Boston Naming Test (BNT)
On the BNT the analysis detected no difference in results between the three occasions for picture naming (χ2(2) = 2.65, p = 0.27). The picture naming ability was on a presurgical level below average and remained on this level at both postsurgical and five year follow-up (Table 5).
Rey Complex Figure Test (RCFT)
No difference in results were found between the three occasions for visual memory (χ2(2) = 2.60, p = 0.27). The visual memory ability was on a level below average presurgically and at the postsurgical follow-up. Five years after surgery a non significant improvement to the level “low average” were seen (Table 5).
Verbal memory (RAVLT)
No significant differences were found between the results on the three occasions regarding verbal memory for a list of words (χ2(2) = 4.22, p = 0.12). The results for verbal memory was on an average level before surgery and remained on this level after surgery and at the five-year follow-up. (Table 5).
Discussion
The present study is to the best of our knowledge the first five year follow-up of cognitive functions after surgery of temporal arachnoid cysts in children. The results showed that postoperative improvement on the Wechsler-scales measures of general intellectual ability (FSIQ), verbal comprehension (VCI) and perceptual speed (PSI) in children with temporal arachnoid cysts remained stable five years after surgery. Several previous studies, including one by our team, have presented postoperative cognitive improvement [11, 23, 26, 30, 33]. These preoperative and postoperative comparisons have however been done with a shorter test–retest interval of 3–14 months and long term follow-ups have been lacking. One study investigated long term stability using a parent questionnaire to perform a follow up after four years. The authors found that parents experienced that postoperative cognitive improvement were still present after four years [11]. In the present five year follow-up we used the same comprehensive set of psychometrically robust cognitive test instruments as in the preoperative and postoperative asssessments [33].

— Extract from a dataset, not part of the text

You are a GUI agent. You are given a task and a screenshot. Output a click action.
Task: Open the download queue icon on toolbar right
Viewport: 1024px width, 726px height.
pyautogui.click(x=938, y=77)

When comparing preoperative and postoperative test results, several studies have presented improvement in general cognitive abilities measured with cognitive test batteries like the Wechsler-Scales, Stanford-Binet or Ravens Progressive Matrices [2, 11, 43]. These studies also report postoperative improvement in specific tests of perceptual functions, working memory, picture naming, verbal fluency and verbal memory. In our study we did not find improvement in results on tests of specific functions, neither at the short-term follow-up, nor after five years. We observed these functions to be on an average to low average level before surgery, after surgery, and at the five year follow-up.
Improvement of cognitive functions in children with ACs after surgery have a great impact on their everyday functioning. General IQ (FSIQ) predicts school performance to a large extent [32], and for this reason it would seem fair to conclude that the increase in the children’s FSIQ in our study would have a substantial impact on their overall school achievements. General intellectual functioning is not a single and coherent entity, and it is often divided into several underlying functions. In the Wechsler-scales this is represented by a hierarchical model where the FSIQ is the major factor explaining a substantial part of the variation in results on underlying functions in the test (VCI, VSI, WMI and PSI) [8]. As FSIQ explains a substantial part of underlying functions, an increase in this is of great value. In the present study we found an improvement of the VCI in the Wechsler-scales. This is of significance as verbal functions are important for memory formation and learning and also for social interactions [16]. The improvement in results on the PSI has an impact on the overall cognitive performance as processing speed gives a person quicker access to other cognitive functions [17, 39].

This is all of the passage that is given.